## [Task to carry out]
Exclude the pictures and set down, unaltered, the lines from the one that holds "The image size is (702, 426)." through the end of the data.

## [Dataset entries]

Start of Block

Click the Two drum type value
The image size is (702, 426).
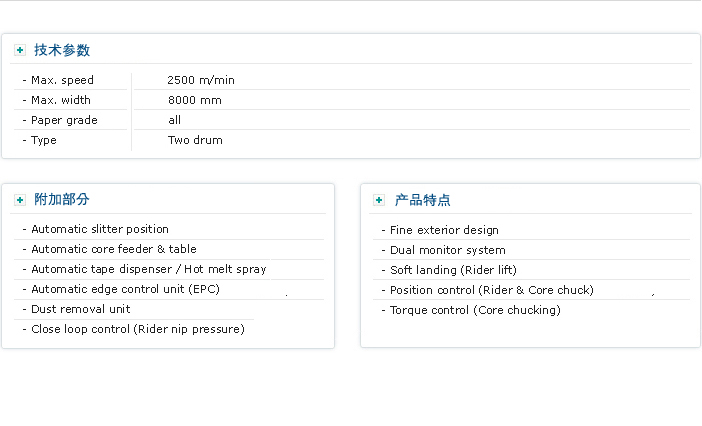195,140
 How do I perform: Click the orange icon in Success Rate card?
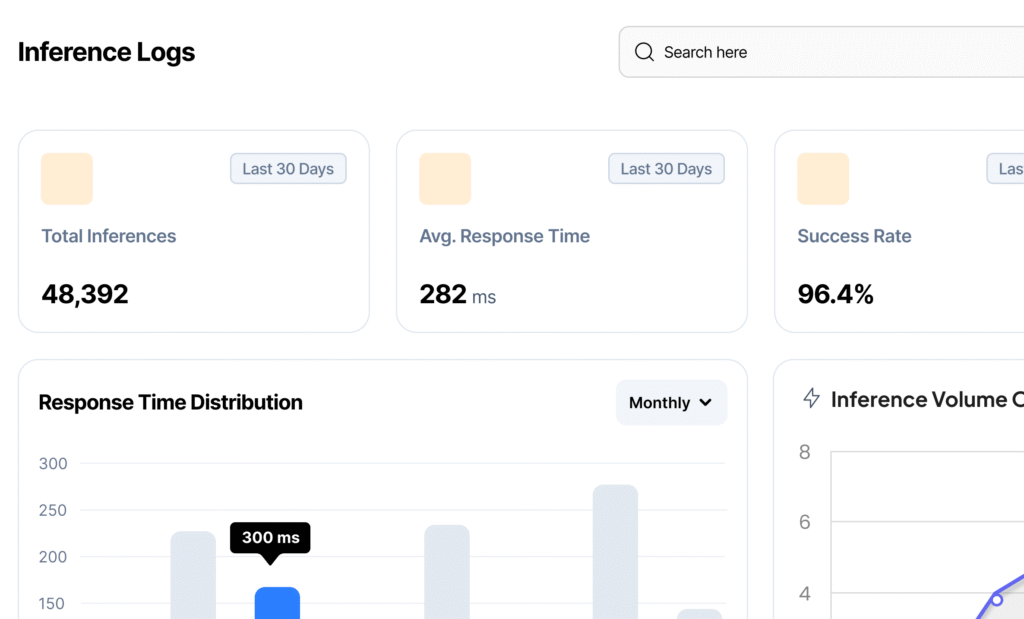click(x=823, y=179)
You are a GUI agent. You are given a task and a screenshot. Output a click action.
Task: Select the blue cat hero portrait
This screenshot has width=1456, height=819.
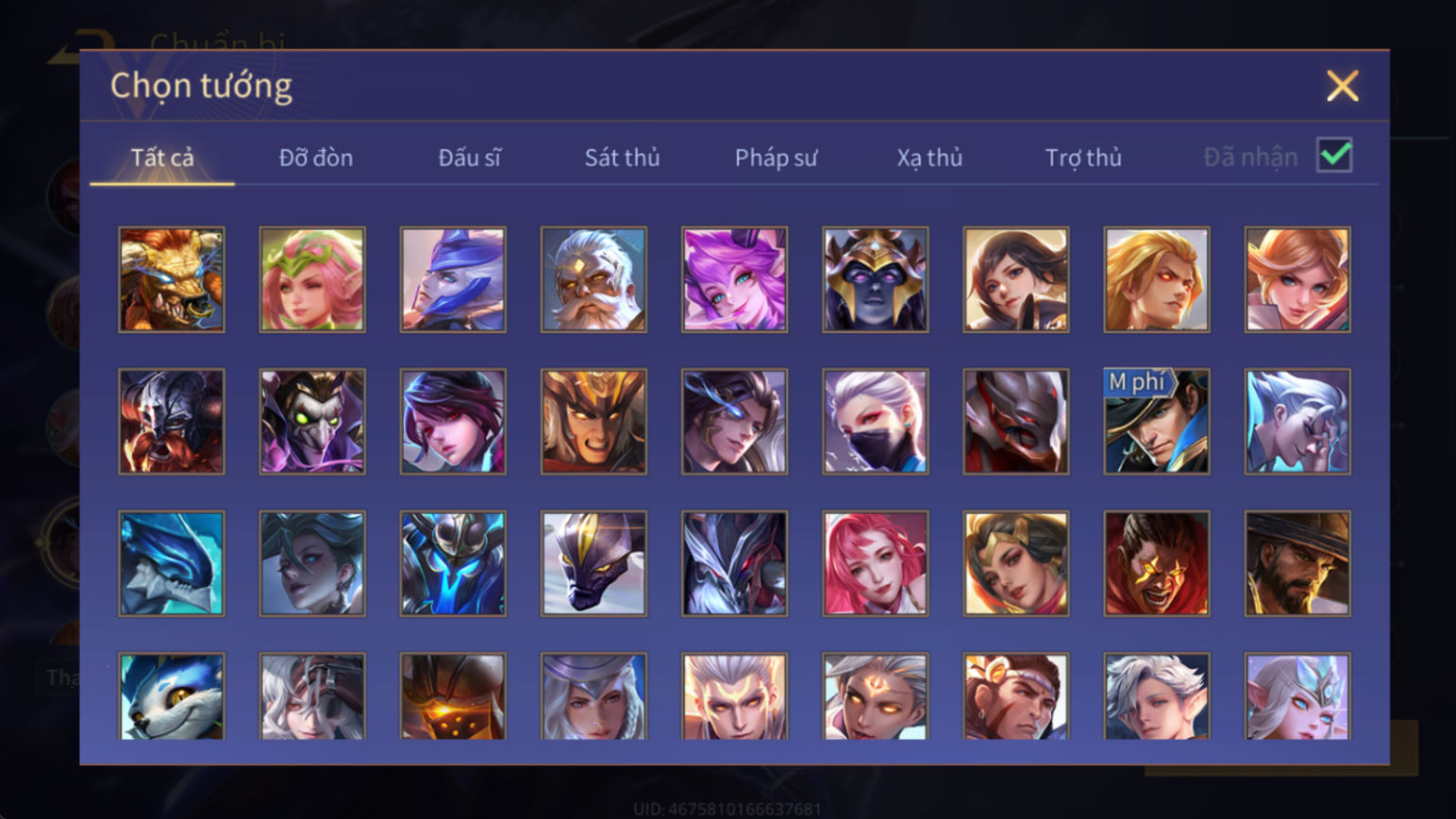click(172, 696)
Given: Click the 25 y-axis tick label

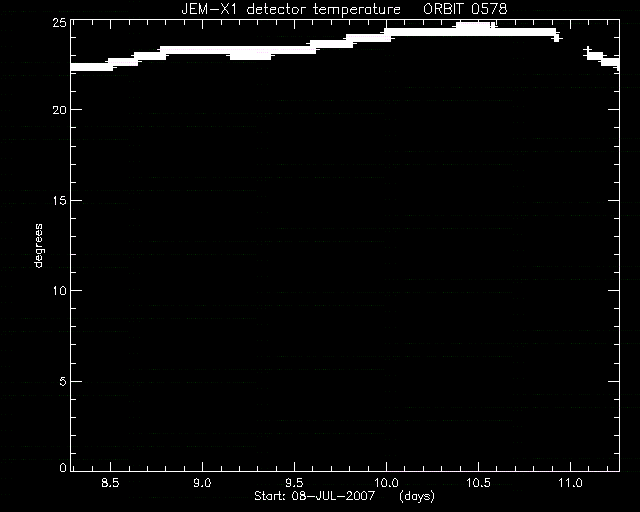Looking at the screenshot, I should [60, 23].
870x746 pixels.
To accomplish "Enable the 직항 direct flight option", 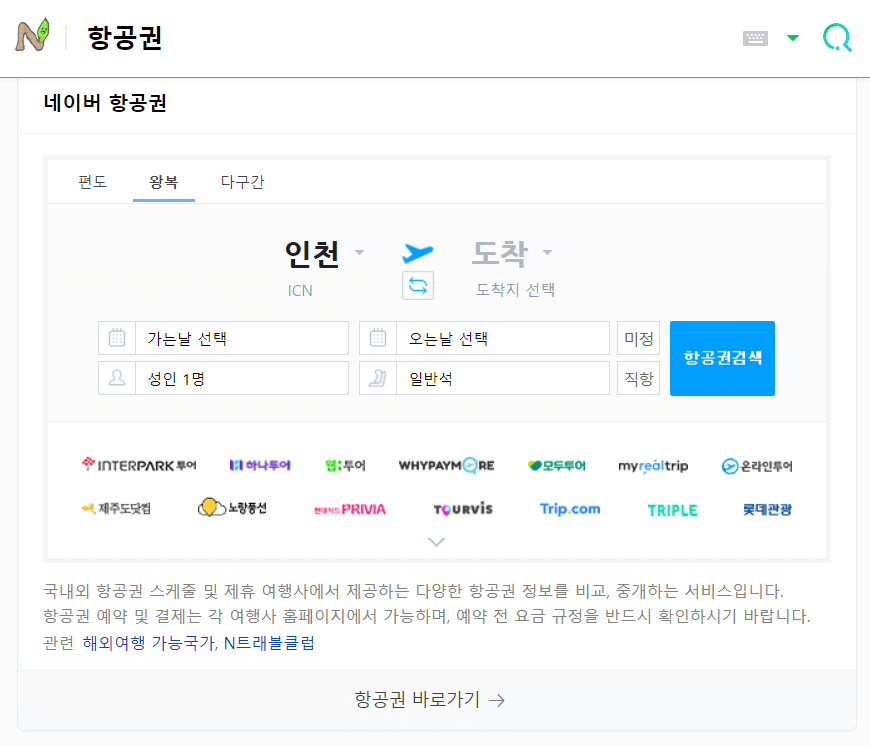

End of Block

## [Result for this exercise]
The image size is (702, 426).
195,140
 How do I perform: Click the orange icon in Success Rate card?
click(x=823, y=179)
You are a GUI agent. You are given a task and a screenshot. Output a click action.
Task: Select the blue cat hero portrait
This screenshot has width=1456, height=819.
click(172, 696)
Given: Click the 25 y-axis tick label

Looking at the screenshot, I should [60, 23].
870x746 pixels.
To accomplish "Enable the 직항 direct flight option", 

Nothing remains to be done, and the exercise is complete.